Since you have been reading this blog, you already know of my love of Stop Motion Animation and I was familiar with Doug Beswick's career before during and after his tenure with Rick Baker.  In photos, Doug always seemed a bit intense (which, I imagine, is how you look when you are shooting Stop Motion?) so I wasn't prepared to meet such a warm guy with a big smile when I arrived at his studio.  In fact, his wife, Vicky was working in the front office and she, too, was so welcoming and friendly that I instantly knew I was going to enjoy the heck out of working there.

The studio was northeast of the San Fernando Valley in Sunland in a modest, industrial space.  Doug was not just a talented Stop Motion animator, but was a very clever animatronic designer and machinist.  Because of this, a great deal of his shop was dedicated to machining, however Doug was a good sculptor as well; remember he did sculpt the Cantina Musicians for STAR WARS!  By and large the art department tables were set in the back and at one of these tables was my old college buddy, James Belohovek!  I had worked with him earlier that year on HOUSE, but since then we had fallen out of touch.  It was good to see that a talented miniature builder like Jim had been tapped to build the Power Loader and he had already begun making parts that had been delivered to Brian Penikas for molding and casting.

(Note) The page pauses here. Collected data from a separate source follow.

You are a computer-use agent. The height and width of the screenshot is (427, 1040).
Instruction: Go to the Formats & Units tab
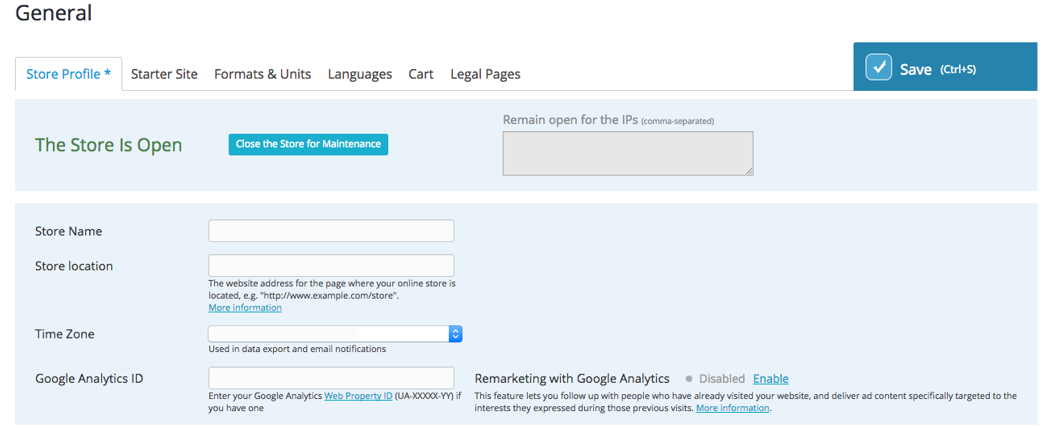(263, 74)
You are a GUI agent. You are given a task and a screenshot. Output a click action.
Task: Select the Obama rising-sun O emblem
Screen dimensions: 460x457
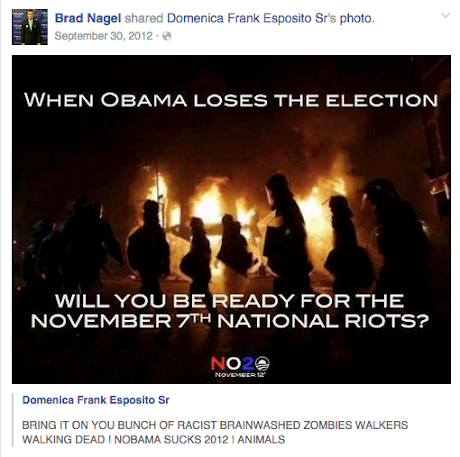262,364
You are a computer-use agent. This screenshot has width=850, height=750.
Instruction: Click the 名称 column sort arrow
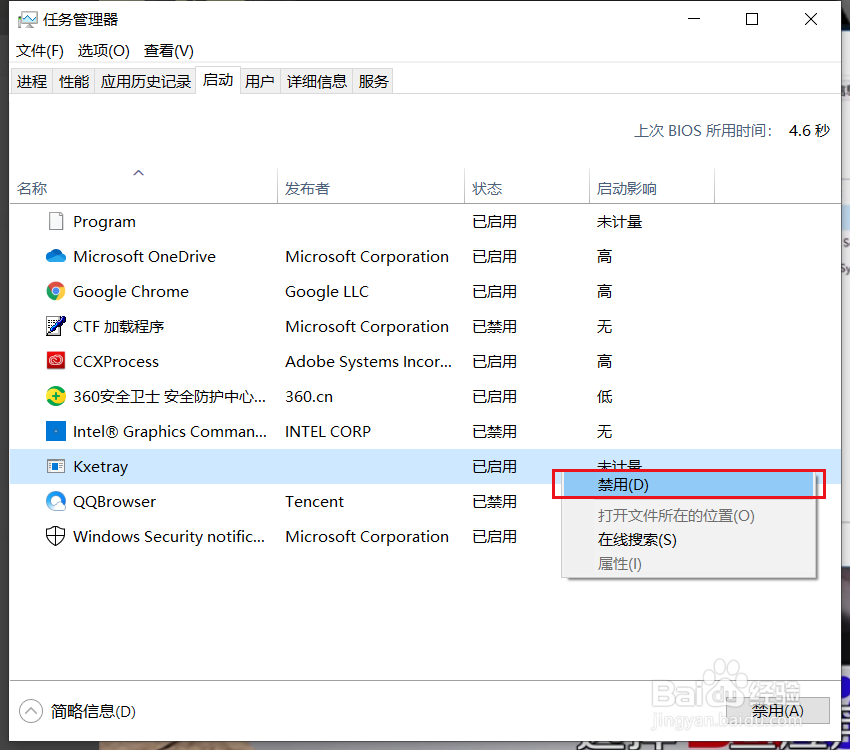tap(139, 172)
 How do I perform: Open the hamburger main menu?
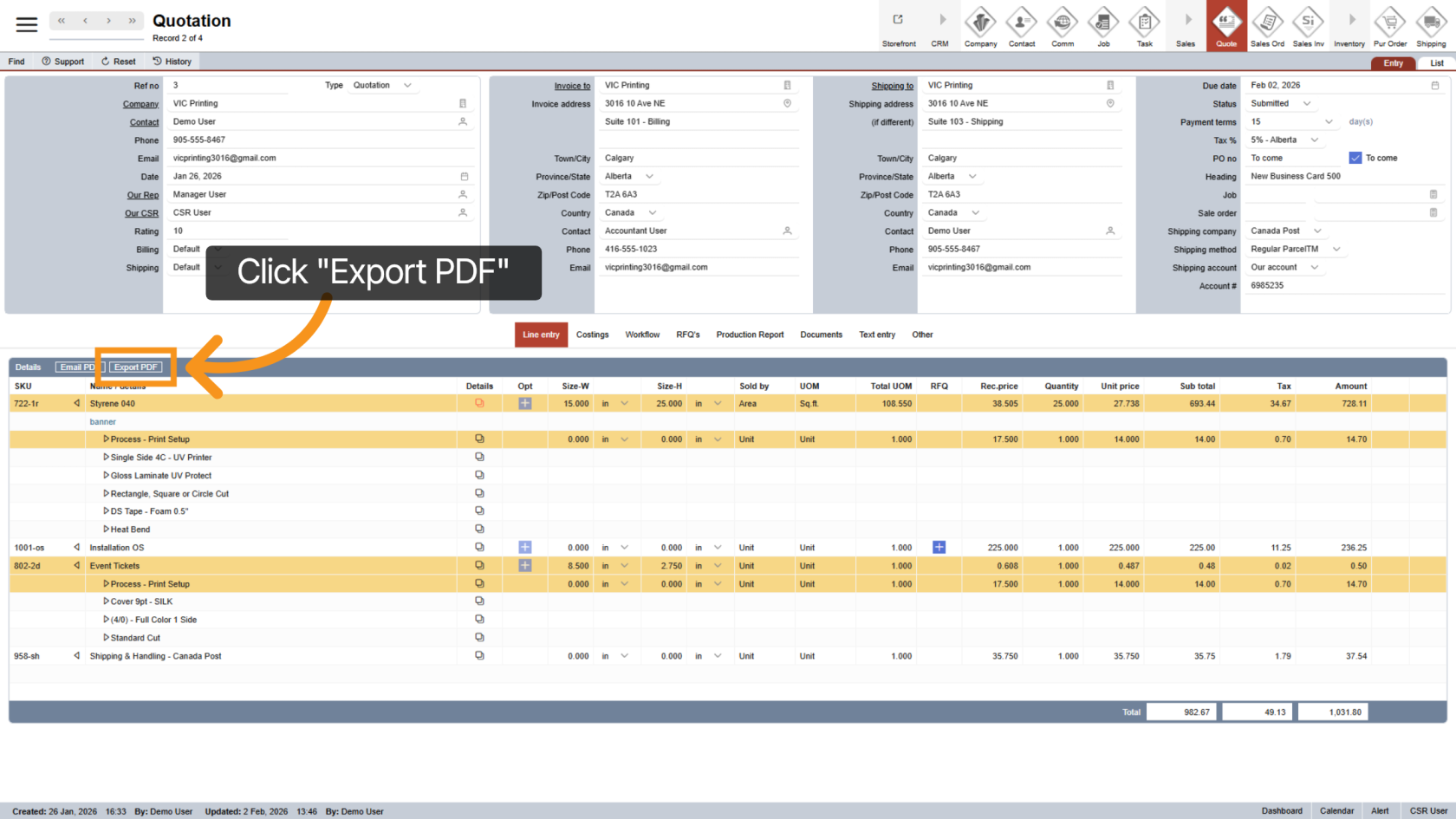[27, 24]
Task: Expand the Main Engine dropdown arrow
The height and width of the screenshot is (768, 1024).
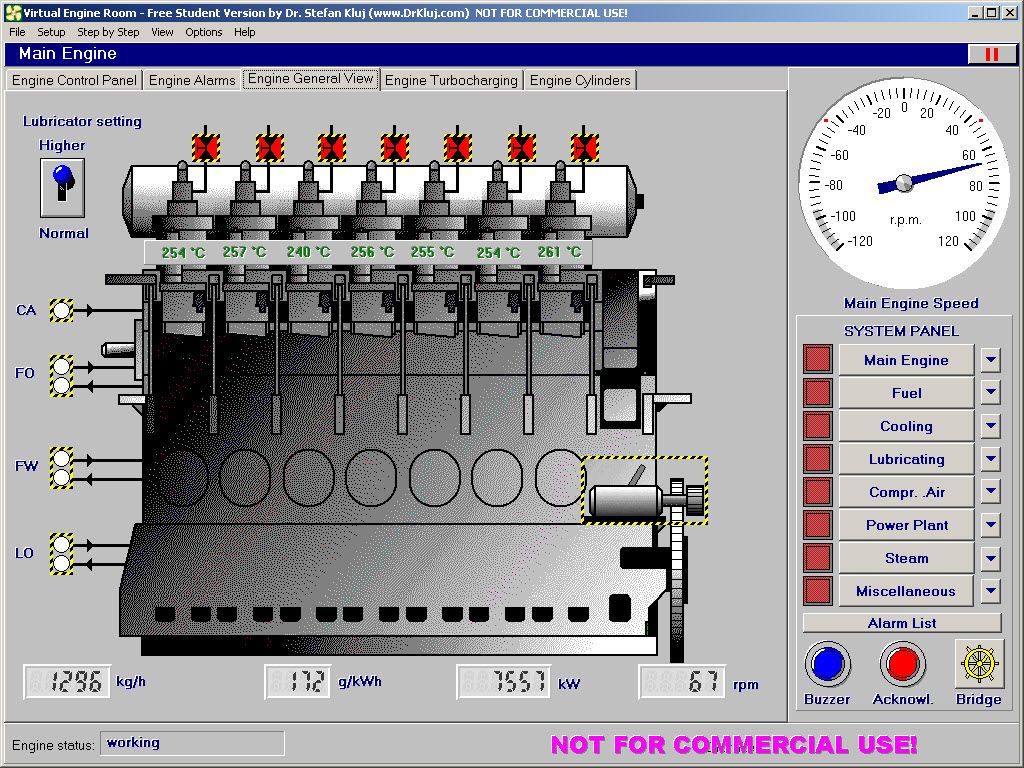Action: click(x=990, y=360)
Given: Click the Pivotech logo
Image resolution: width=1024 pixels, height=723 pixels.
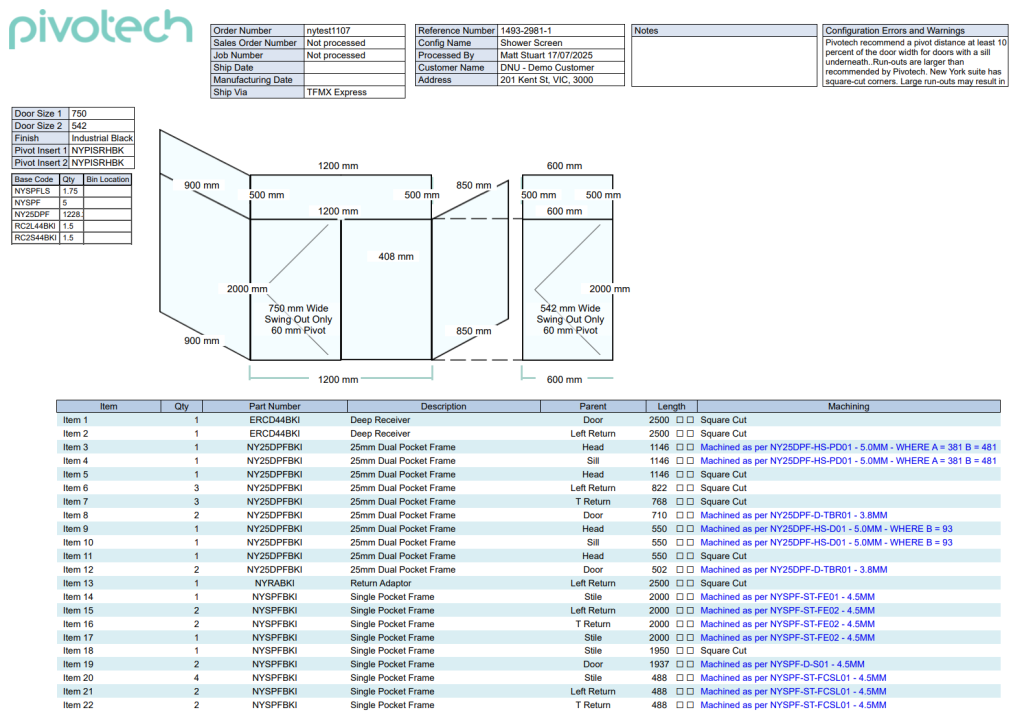Looking at the screenshot, I should point(100,30).
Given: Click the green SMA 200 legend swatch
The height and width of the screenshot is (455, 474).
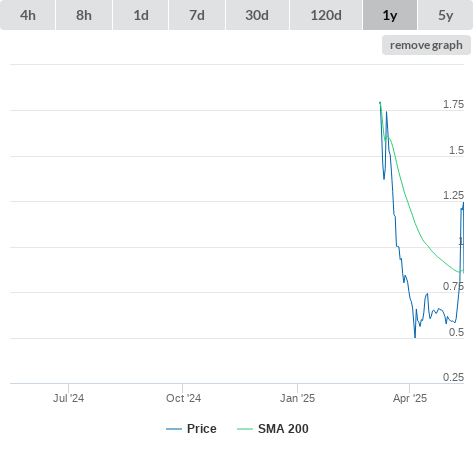Looking at the screenshot, I should click(245, 429).
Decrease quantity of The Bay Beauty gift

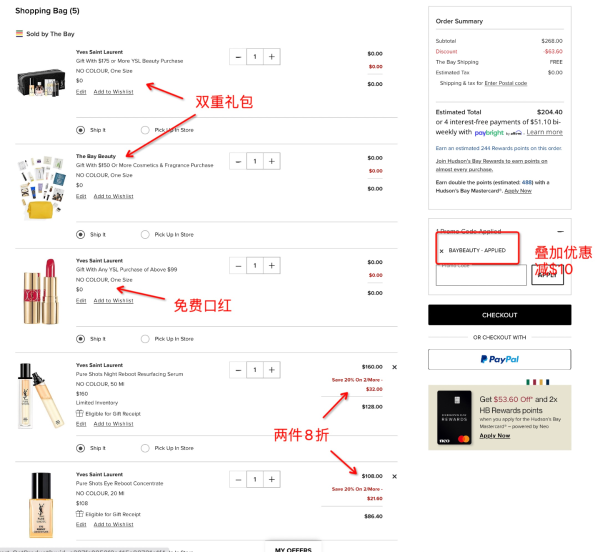tap(238, 161)
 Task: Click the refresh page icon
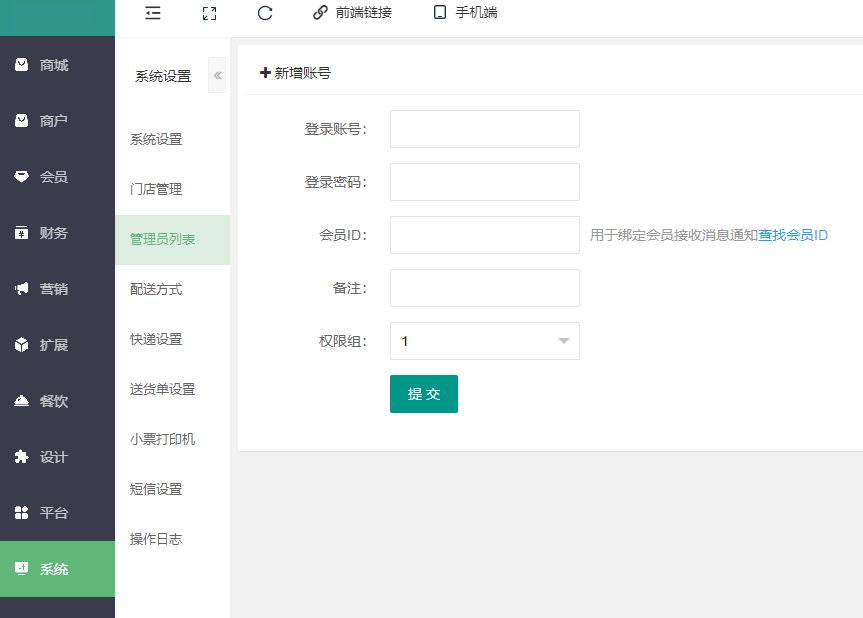[x=265, y=13]
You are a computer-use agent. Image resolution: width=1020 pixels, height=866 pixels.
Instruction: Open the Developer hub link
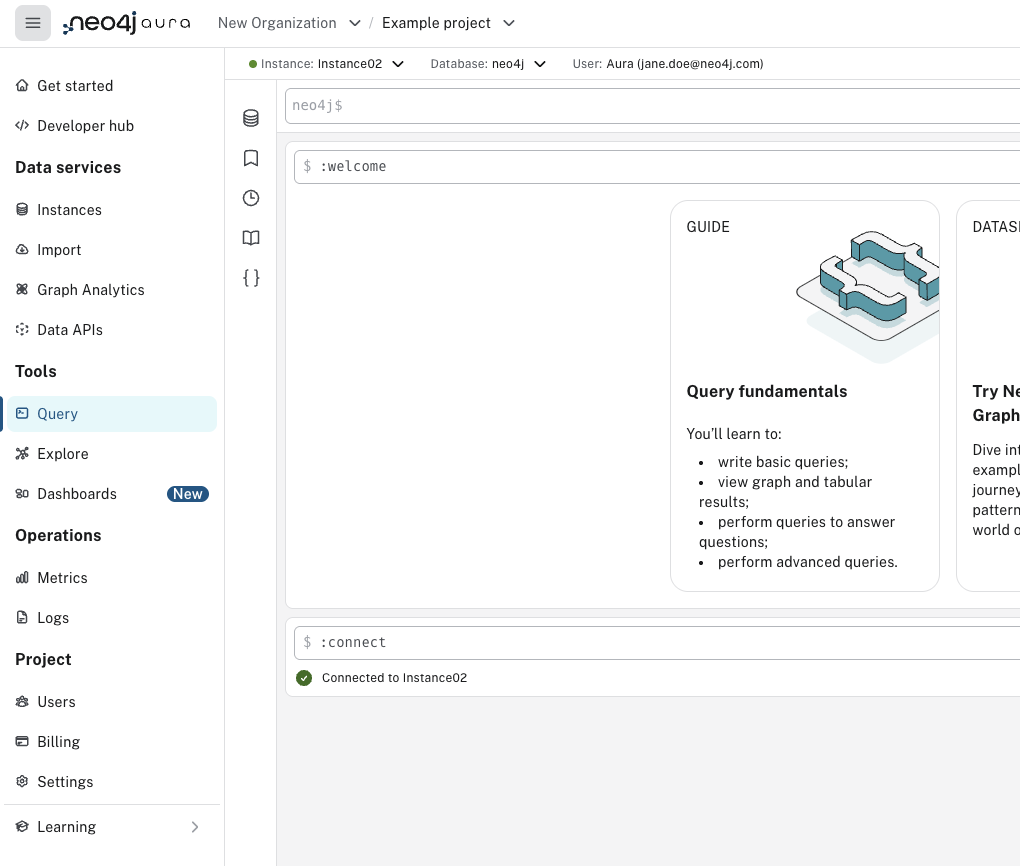(85, 126)
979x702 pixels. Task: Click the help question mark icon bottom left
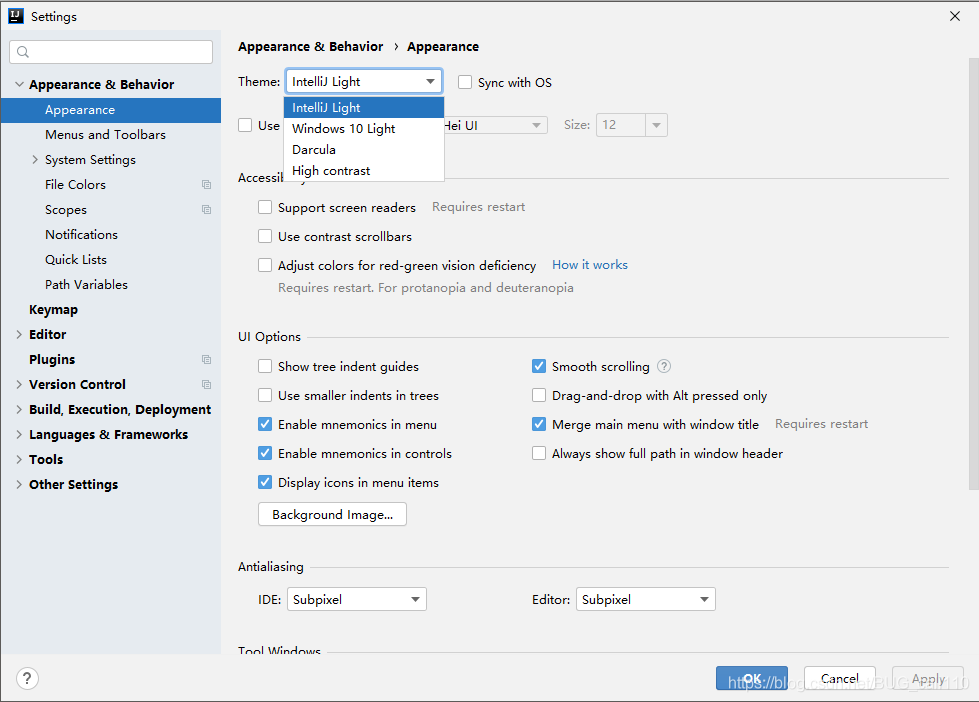point(26,678)
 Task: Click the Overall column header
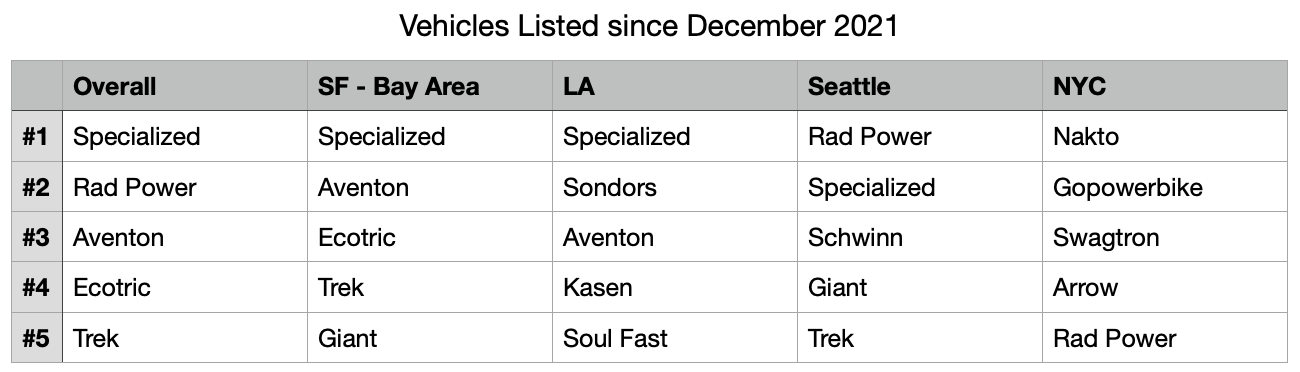[185, 86]
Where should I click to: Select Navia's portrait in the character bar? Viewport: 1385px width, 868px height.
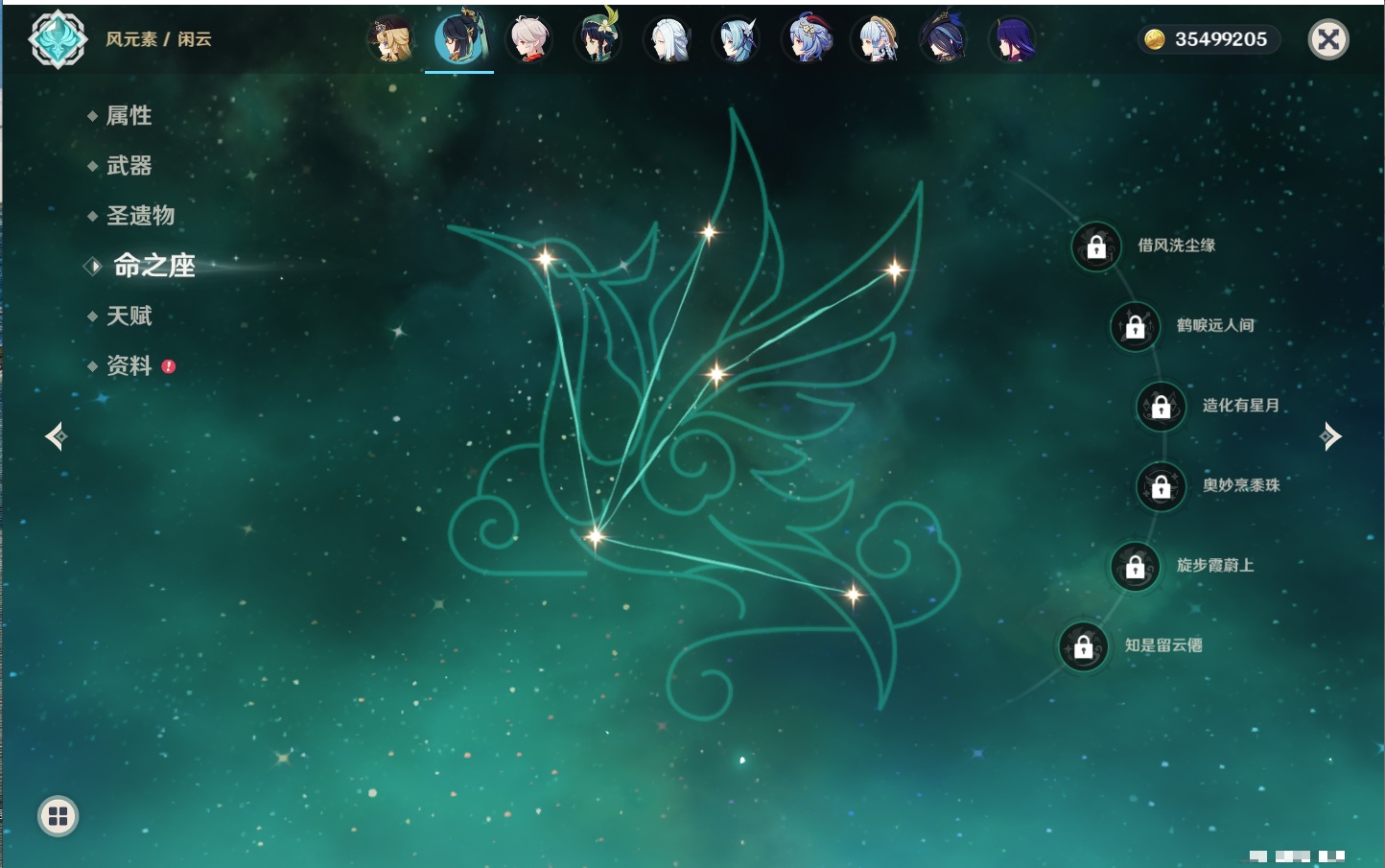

Jim, attaching the claw assembly. 
Assisting Doug with the mechanics was another gentleman whom I hadn't met before, Phil Notaro.  I admit that up to that point I hadn't had THAT much experience meeting animatronic specialists, and I hadn't worked on enough big budget films that enabled these mechanics to really shine their brightest.  That said, Phil Notaro was a genius (still is, I imagine).  Obtaining the molds of the scaled down Queen Alien from Stan Winston's studio, Phil had already begun making the sophisticated mechanical puppet and it was no easy task.  True, because things were scaled down, leverage was on his side, but because things were scaled down, it was more of a challenge to machine and insert the mechanisms into the figure.

Doug Beswick (left) and Phil Notaro with the miniature Power Loader.  Sorry about the crappy photos, they are scans off of a color copy from the page of a Japanese book.
Those of us at Doug's had not seen the full-sized Queen Alien that was shooting in London.  True, I had seen some of the videos sent back from Tom Woodruff, Shane Mahan, and John Rosengrant in England while they were sculpting the full-sized Queen, but beyond that point, I hadn't seen much (in fact, I think the last video I saw showed some of the British crew making molds on some of the large pieces).  But part of Phil and Doug's job was to make sure that this miniature puppet could replicate most of the movements of the full-scale puppet.  I say most of the movements because I don't think it was necessary that our miniature's head descend from the carapace like the full-sized Queen did, etc. To see this diminutive puppet move so gracefully was mind-blowing!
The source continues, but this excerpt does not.